Saturday, December 7, 2013

COGS, SPOOLS AND 1/2" TAPE #3 - HUNTED CITY VHS REVIEW


Welcome back to the world of long, lost VHS tapes.  For this third installment, let’s travel to Greece and check out Stelvio Massi’s 1979 poliziesco HUNTED CITY starring Maurizio Merli.

A recent rash of murders involving highly respected and influential people have been afflicting Milan.  Working at the European Anticrime Organization in France, commissario Paolo Ferro (Maurizio Merli) is transferred back to Milan to help sort out the escalating problem.  Upon his arrival, a businessman is violently gunned down by a group of masked men and, in a highly contrived scene, Ferro just happens to be in the vicinity and gives chase.  A brief but appreciated car chase follows, which ends in a spectacular explosion as the car careens into another.  Milan is about to explode and, with the help of his partner Arrigo (Nando Marineo) and an expedient local underworld figure (Francesco Rabal), Ferro has come to the conclusion that all these murders must be part of some “Murder Incorporated”, which involves the unctuous and very powerful Don Raffaele Acampora (Mario Merola).

Similar in tone and feel to much of Umberto Lenzi’s best poliziescos, the main narrative involving the mysterious “Murder Incorporated” almost seems like an afterthought as Ferro and his partner Arrigo wind their way through all of the film’s numerous sub-plots; Ferro disrupts a “secret meeting” between the warring factions of the Sicilian and French underworld; his nephew is selling drugs that leads to the inevitable conclusion as they face off with their guns drawn; and, in another highly contrived scene, a robbery prevents Ferro from enjoying his mid-afternoon coffee as he gives chase once again.

At 103 minutes, Stelvio Massi’s effort is a little more reliant on dialogue than your usual Merli outing, but the film still features enough bursts of gunplay and motor vehicle mayhem that should please most crime film enthusiasts.
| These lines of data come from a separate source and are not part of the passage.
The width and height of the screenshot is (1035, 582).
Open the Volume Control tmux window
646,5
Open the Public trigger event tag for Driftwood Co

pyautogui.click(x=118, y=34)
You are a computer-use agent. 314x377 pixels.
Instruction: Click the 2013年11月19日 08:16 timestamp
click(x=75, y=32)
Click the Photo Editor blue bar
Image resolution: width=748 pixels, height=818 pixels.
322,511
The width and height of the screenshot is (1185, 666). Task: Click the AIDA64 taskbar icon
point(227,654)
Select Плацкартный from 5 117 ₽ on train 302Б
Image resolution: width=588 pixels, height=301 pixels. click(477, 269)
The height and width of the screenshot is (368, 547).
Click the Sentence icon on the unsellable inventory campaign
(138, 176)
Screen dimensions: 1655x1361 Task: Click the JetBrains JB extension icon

Pier Luigi Santi’s effective and well-balanced photography is one of the film’s stronger points with nice location shooting and some frenzied compositions during the action scenes.  Unfortunately, the film is a little episodic and fat through the middle that slows considerably whenever Merli or Merola aren’t on screen.  As usual Merli plays the one-dimensional, no-nonsense cop you’ve come to expect with relative ease, his character is virtually indistinguishable from any other commissario he’s essayed in similar films.  Merola’s role as Don Acampora is considerably smaller than first anticipated, which is a shame as more interaction between he and Merli would have been welcome.  Aside from Rabal’s comatose presence as the helpful Don Alfonso, the rest of the cast is comprised of mostly unknown bit players.  Massi, Merli and Rabal would collaborate on The REBEL (1980) the following year.
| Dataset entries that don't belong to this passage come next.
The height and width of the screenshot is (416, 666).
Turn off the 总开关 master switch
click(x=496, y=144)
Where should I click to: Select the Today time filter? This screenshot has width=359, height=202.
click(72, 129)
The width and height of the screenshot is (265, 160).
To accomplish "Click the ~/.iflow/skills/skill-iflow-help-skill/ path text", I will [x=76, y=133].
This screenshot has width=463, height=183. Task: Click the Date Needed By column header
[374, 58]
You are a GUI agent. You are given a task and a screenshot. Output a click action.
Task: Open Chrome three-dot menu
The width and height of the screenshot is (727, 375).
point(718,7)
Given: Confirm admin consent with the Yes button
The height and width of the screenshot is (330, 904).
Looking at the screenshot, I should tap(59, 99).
Be forewarned, the English dubbing on this particular production is rather wretched which, even for those that are quite accepting of this common practice in Italy, seriously lowers the overall quality of the entire production.  The same dubbing team also collaborated on both Michele Massimo Tarantini’s A MAN CALLED MAGNUM (1977) and Gianni Siragusa’s 4 BILLION IN 4 MINUTES (1978) as well as most Eurociné productions.

Originally released in Italy as Sbirro, la Tua Legge è Lenta… La Mia… No!, HUNTED CITY was available on VHS in Greece courtesy of LEV and, like most Greek videotapes, it was in English with Greek subtitles.  Along with fellow Greek VHS companies Key Video and Sunrise, LEV’s tapes were some of the better-looking tapes to come out of Greece, which tracked properly most of the time and the Greek subtitles were not big and obtrusive.  Hunted City also turned up in Japan on Shochiku Video in English with Japanese subtitles.